[[ Records shown, beginning ]]
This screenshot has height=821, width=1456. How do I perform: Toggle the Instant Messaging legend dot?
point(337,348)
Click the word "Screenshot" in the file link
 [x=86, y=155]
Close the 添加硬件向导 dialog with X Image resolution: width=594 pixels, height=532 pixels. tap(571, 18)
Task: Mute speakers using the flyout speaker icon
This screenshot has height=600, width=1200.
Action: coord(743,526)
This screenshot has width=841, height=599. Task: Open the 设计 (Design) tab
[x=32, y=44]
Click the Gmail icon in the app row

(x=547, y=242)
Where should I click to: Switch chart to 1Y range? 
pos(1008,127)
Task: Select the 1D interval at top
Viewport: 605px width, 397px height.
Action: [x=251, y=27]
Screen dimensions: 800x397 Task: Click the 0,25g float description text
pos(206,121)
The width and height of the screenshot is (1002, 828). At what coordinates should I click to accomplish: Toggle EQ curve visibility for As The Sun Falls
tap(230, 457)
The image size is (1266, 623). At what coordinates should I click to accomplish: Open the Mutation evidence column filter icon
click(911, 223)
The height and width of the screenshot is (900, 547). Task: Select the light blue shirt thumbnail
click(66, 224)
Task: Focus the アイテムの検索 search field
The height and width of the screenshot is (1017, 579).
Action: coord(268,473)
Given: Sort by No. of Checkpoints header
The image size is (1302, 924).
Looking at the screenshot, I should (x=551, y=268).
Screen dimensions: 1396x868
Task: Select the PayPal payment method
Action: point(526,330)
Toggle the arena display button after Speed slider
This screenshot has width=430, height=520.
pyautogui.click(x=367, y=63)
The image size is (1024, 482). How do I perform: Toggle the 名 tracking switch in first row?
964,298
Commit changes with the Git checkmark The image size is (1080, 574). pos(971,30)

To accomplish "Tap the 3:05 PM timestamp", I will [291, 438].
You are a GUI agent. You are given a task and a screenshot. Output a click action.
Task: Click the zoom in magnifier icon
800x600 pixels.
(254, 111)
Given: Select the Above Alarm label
[[ Records shown, end ]]
## Assignment
Copy out every line of the entries where the string "with" shows up.

## Response area
Close the 添加硬件向导 dialog with X Image resolution: width=594 pixels, height=532 pixels. tap(571, 18)
Commit changes with the Git checkmark The image size is (1080, 574). pos(971,30)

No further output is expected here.